Sierra 2 – Day 12

Posted Thursday, July 26th, 2012 at 9:15 am

 Sierra 2 Trip Update Day 12 – Graham, Program Director

This morning began as any morning might, by arousing ourselves from slumber, eating food and getting ready for our day. Today brought two things.  First, it was the first perfectly sunny and clear day that we had seen in a few days, and we were going sailing! After we cleaned up our breakfast, it was time to head to Geneve for a lesson on the differences between diurnal and nocturnal animals. We learned about how plankton go through a tremendous migration each day and how this alone drives so much of the life in the oceans. We talked about the adaptations and all the differences in behavior that we can observe. We learned about how coral, the backbone to many of the ecosystems, is in fact a nocturnal animal and changes dramatically from day to night, extending it’s tentacles to feed. After the lesson we all headed to the reef to make observations that we could then compare tonight’s night dive.
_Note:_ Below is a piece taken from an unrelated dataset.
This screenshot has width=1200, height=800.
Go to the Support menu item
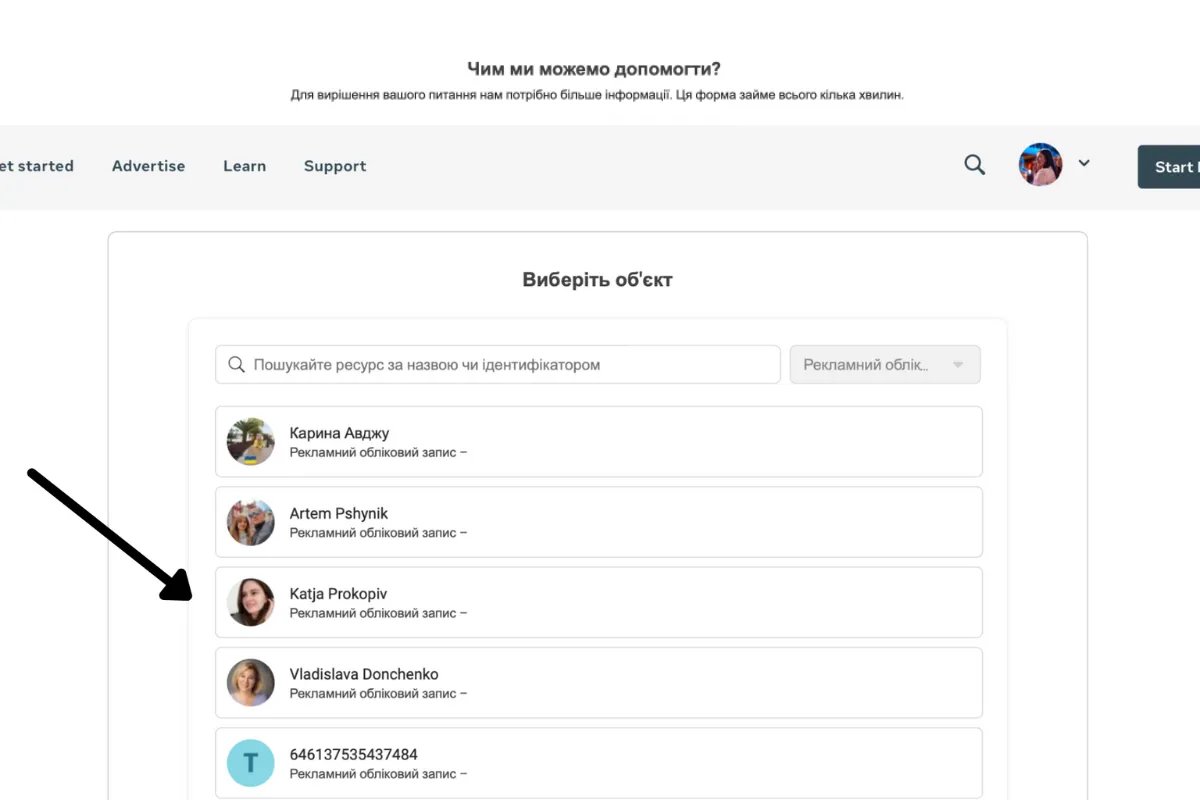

As we dropped the mooring ball, we started to prepare lunch and head away from the marina. Underway we ate our bean burritos before we put up our sails. As we sailed downwind to Nanny Cay, we practiced our points of sail, knots and parts of the boat. When we were about half way down to Nanny, we all practiced our Man Over Board drills. When we were done practicing picking up Timmy, our fallen crew member (actually two fenders tied together), we prepared ourselves for docking by tying on the fenders, coiling the lines, and reviewing exactly what we needed to do to make docking successful and safe. 

Geneve was the first boat in, arriving on the outside of B dock with Kellan as the skipper. With little help from his instructors, he put the boat on the dock gently and timely, working the throttles and helm with ease. Berlin came in second and had a bit more of a tricky docking. They were at the fist slip of B dock, with a narrow slip which had land as one side of it. Alex, the skipper, seemed unworried as she approached the slip, not three minuets later, the boat was sitting calmly against the finger peer. Thank you Alex!

When everything was done, we all had an hour to shop, call home, and eat some ice cream. Everyone was back to the boats by 5 p.m. in order to prepare dinner before going on a night dive! The site was amazing:  Black Forest is a dive site that is full of black coral. This lacy pluming coral hides arrow crabs, brittle stars, flamingo rungs and basket stars. The plethora of life that emerged at night was abundant. When we returned to the boats, it was time to shower at Nanny Cay’s luxurious marina showers, then it was off to bed to enjoy a long night’s sleep!